Common Mechanisms of Bacterial Cell Death Induced by Antibiotics

Common Mechanisms of Bacterial Cell Death Induced by Antibiotics

Antibiotics bind to their targets, disrupting normal cellular metabolism, including the tricarboxylic acid (TCA) cycle. This depletes intracellular NADH, which is paired with a commensurate rise in the production of reactive oxygen species such as peroxide and superoxide. These reactive oxygen species interact with Fe²⁺ via Fenton chemistry to generate highly toxic oxygen radicals, which react with DNA and proteins, resulting in death of bacteria.
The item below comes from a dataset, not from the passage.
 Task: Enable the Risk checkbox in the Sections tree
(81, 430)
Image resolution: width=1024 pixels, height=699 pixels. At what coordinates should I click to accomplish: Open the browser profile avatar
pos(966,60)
The new work by Kohanski et al. provides a theory of bacterial cell death induced by antibiotics wherein the inhibition of an essential process—for example, cell-wall synthesis—results in an increase in the concentration of intracellular hydroxyl radicals and damage to vital cell components (DNA, proteins, membranes). Furthermore, this work nicely builds on research showing that antibiotics such as ciprofloxacin also induce the SOS response and that the SOS response is a key step in the development of antibiotic resistance.
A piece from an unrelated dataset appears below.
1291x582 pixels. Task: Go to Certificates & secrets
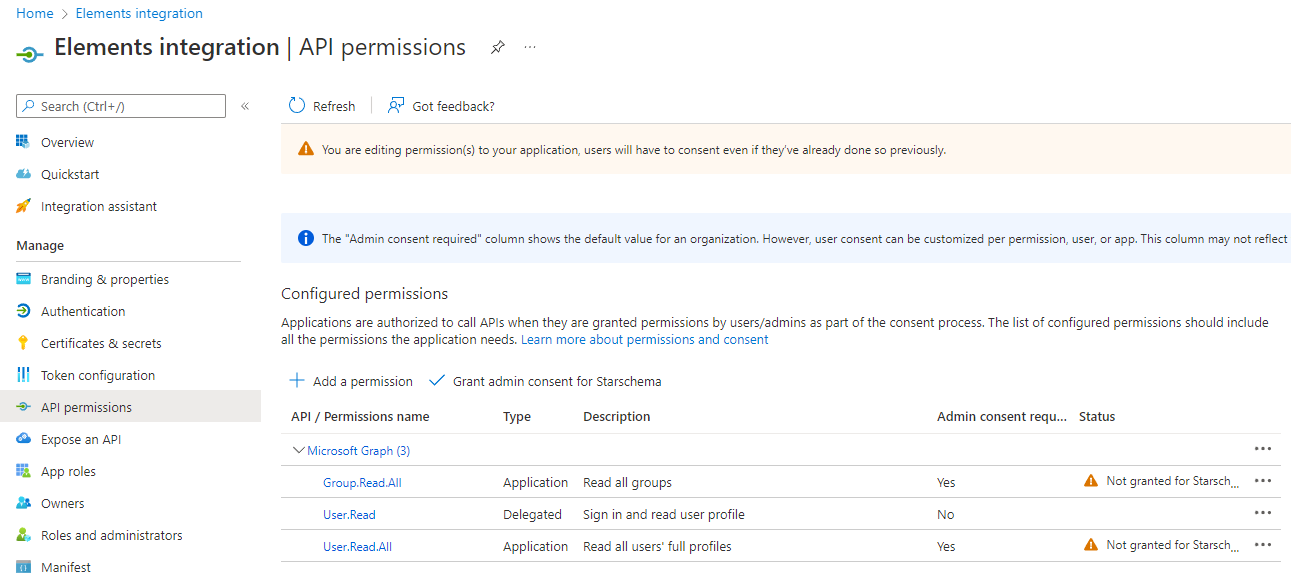point(101,343)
The SOS response includes the production of proteins involved in the repair of DNA damage such as RecA and protein folding agents such as chaperones. The repair of DNA damage is frequently accompanied by tolerance of minor gene mutations that can contribute to antibiotic resistance. Cell death and antibiotic resistance may therefore be connected through the production of hydroxyl radicals.